If $N$ is diagonalizable, then $$ N=\sum_j\lambda_jE(\{\lambda_j\}), $$ where the index set might be uncountable. Let $K=\sigma(N)\setminus \sigma_p(N)$, which is measurable by hypothesis. By functional calculus, $$ E(K)=1_K(N)=\sum_j1_K(\lambda_j)\,E(\{\lambda_j\})=0. $$ Conversely, if again we write $K=\sigma(N)\setminus\sigma_p(N)$ and $E(K)=0$, we have $$ N=\int_{\sigma(N)}\lambda\,dE(\lambda)=\int_K+\int_{\sigma_p(N)}=\int_{\sigma_p(N)}\lambda\,dE(\lambda). $$ Enumerate $\sigma_p(N)$ as $\{\lambda_j\}$, counting multiplicities (so we allow repetitions but we get that each eigenspace is one-dimensional, and we choose eigenvectors for the same eigenvalue to be pairwise orthogonal). Since $$NE(\{\lambda_j\})=\lambda_jE(\{\lambda_j\})$$ (again by functional calculus), for a unit eigenvector $v_j$ with $Nv_j=\lambda_jv_j$ we have $E(\{\lambda_j\})v_j=v_j$, which shows that $E(\{\lambda_j\})\ne0$.
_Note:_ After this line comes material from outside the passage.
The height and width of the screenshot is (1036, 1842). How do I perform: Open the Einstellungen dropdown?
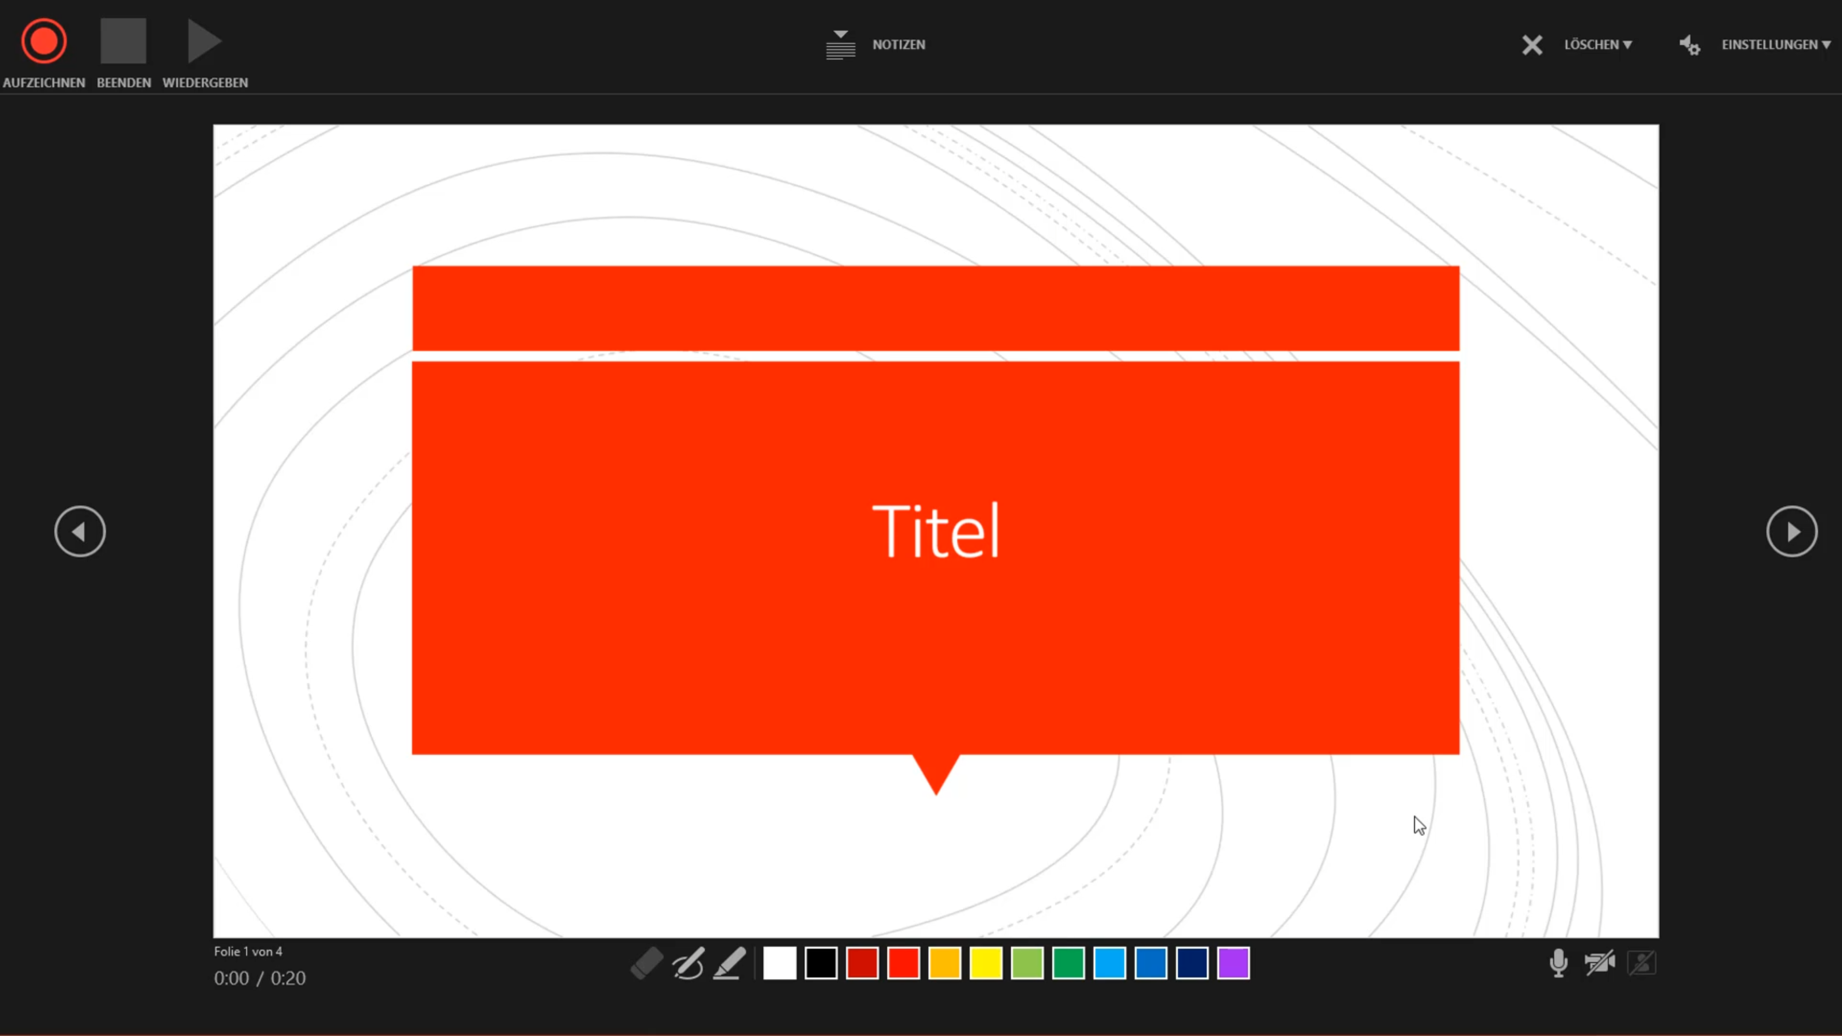point(1775,44)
From normality we get that $\{v_j\}$ is orthonormal. Let $L$ be the orthogonal complement of $\{v_j\}$. Then $N|_L$ cannot have eigenvalues (all eigenspaces have already been accounted by the $\{v_j\}$) nor it can have non-eigenvalue elements of its spectrum because then $N$ would have them. So $L=0$, and $\{v_j\}$ is an orthonormal basis. Which means that $N$ is diagonalizable.
Edit: some more detail.
Note that $N^*v_j=\overline{\lambda_j}\,v_j$. This follows from the fact that if $T$ is normal then $$ \|Tx\|^2=\langle Tx,Tx\rangle=\langle T^*Tx,x\rangle=\langle TT^*x,x\rangle=\langle T^*x,T^*x\rangle=\|T^*x\|^2. $$
Because $N$ is normal, $L$ is invariant for $N$. Indeed, for any $x\in L$ we have $$ \langle Nx,v_j\rangle=\langle x,Nv_j\rangle=\lambda_j\langle x,v_j\rangle=0, $$ so $Nx\in L$. By the above we also have that $N^*x\in L$. This means that $L$ is reducing for $N$, and this can be expressed by $NP_L=P_LN$ where $P_L$ is the orthogonal projection onto $L$.
Let $\lambda\in\rho(N)$. That is, $N-\lambda I$ is invertible: there exists $S$ with $S(N-\lambda I)=(N-\lambda I)S=I$. Then we have $$ (P_LS|_L)(N|_L-\lambda I_L)=P_L\big(S(N-\lambda I)\big)|_L=P_LIP_L=P_L|_L=I_L. $$ Thus $\sigma(N|_L)\subset \sigma(N)$.